[Your goal] Going through the entries below, copy out each line that contains "Image".

[Records provided]
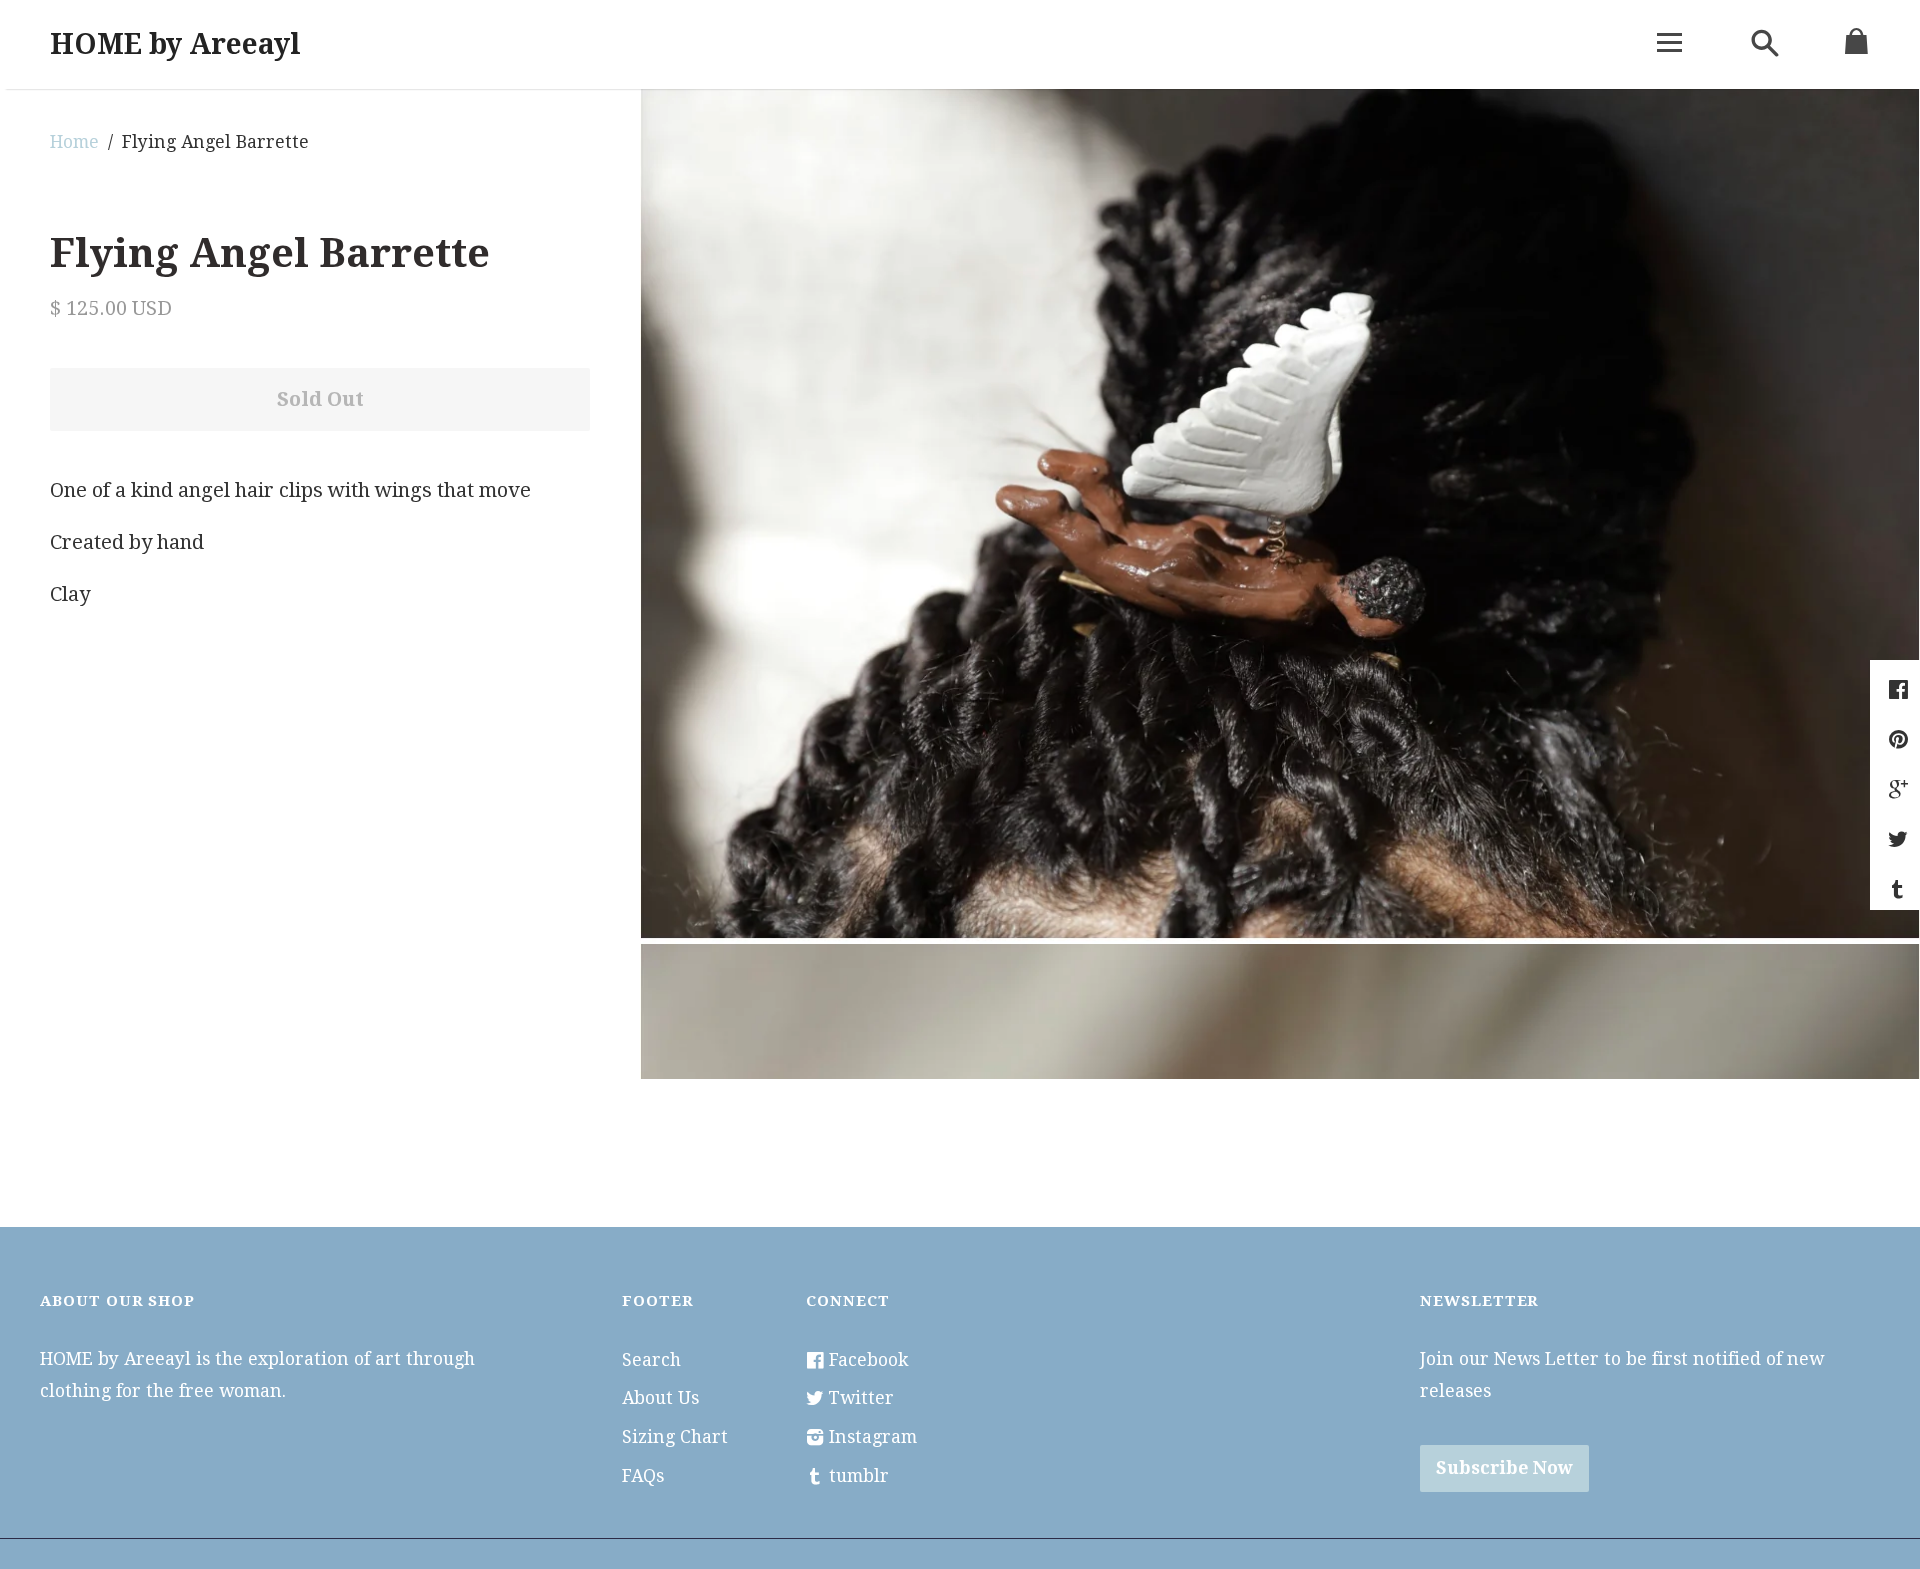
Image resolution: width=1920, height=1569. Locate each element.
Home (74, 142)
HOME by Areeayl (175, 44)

---

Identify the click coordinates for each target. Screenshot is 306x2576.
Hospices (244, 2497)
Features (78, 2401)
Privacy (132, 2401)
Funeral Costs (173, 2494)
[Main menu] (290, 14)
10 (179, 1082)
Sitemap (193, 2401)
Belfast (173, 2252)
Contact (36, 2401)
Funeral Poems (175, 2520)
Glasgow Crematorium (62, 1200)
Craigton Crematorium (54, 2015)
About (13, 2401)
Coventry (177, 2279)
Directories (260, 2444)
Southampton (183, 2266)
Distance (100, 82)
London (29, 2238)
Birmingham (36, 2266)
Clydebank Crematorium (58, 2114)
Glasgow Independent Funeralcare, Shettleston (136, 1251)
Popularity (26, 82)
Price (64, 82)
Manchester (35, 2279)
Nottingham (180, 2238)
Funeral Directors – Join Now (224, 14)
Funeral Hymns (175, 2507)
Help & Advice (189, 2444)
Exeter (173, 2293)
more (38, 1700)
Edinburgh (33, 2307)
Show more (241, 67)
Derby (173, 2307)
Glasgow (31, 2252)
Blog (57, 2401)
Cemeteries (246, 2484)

---

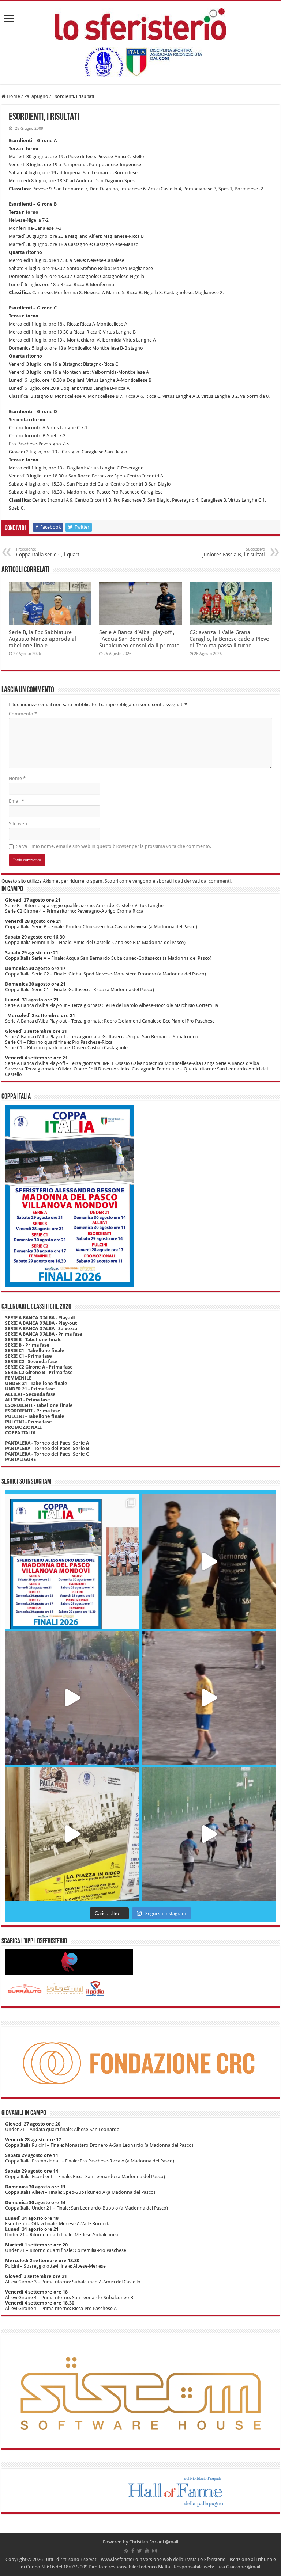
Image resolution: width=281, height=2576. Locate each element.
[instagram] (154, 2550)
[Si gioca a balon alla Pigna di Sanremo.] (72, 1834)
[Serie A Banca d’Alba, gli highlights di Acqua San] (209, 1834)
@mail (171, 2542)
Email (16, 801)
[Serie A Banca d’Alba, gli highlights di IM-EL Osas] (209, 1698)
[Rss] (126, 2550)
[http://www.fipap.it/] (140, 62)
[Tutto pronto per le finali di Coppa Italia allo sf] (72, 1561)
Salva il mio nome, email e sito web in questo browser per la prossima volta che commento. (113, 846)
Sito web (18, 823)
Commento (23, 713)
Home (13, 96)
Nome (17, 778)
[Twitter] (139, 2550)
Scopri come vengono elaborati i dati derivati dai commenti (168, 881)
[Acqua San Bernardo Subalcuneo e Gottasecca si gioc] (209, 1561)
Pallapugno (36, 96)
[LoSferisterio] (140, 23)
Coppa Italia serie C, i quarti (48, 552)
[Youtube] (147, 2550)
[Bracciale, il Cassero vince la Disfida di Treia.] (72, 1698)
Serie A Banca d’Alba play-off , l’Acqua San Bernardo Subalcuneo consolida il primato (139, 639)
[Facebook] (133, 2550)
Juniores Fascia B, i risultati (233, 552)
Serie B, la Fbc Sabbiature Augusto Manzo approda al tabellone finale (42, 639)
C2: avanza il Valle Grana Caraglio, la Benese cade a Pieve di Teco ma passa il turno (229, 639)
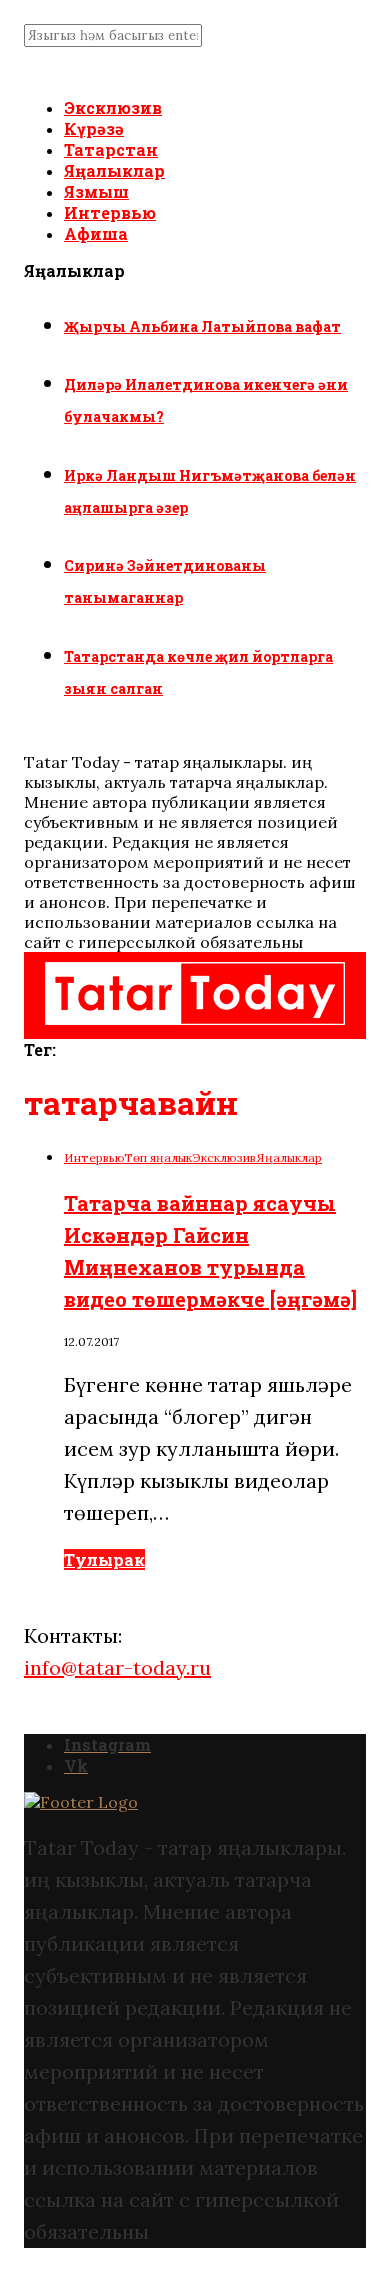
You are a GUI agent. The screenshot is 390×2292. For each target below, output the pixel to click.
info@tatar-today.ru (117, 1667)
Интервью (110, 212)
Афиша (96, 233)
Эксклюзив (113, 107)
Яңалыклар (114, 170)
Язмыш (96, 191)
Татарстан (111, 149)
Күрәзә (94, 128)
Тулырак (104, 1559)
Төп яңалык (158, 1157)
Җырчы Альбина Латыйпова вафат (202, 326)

[Your response]
Image resolution: width=1920, height=1569. Locate each element.
Image resolution: width=281, height=2576. Locate each element.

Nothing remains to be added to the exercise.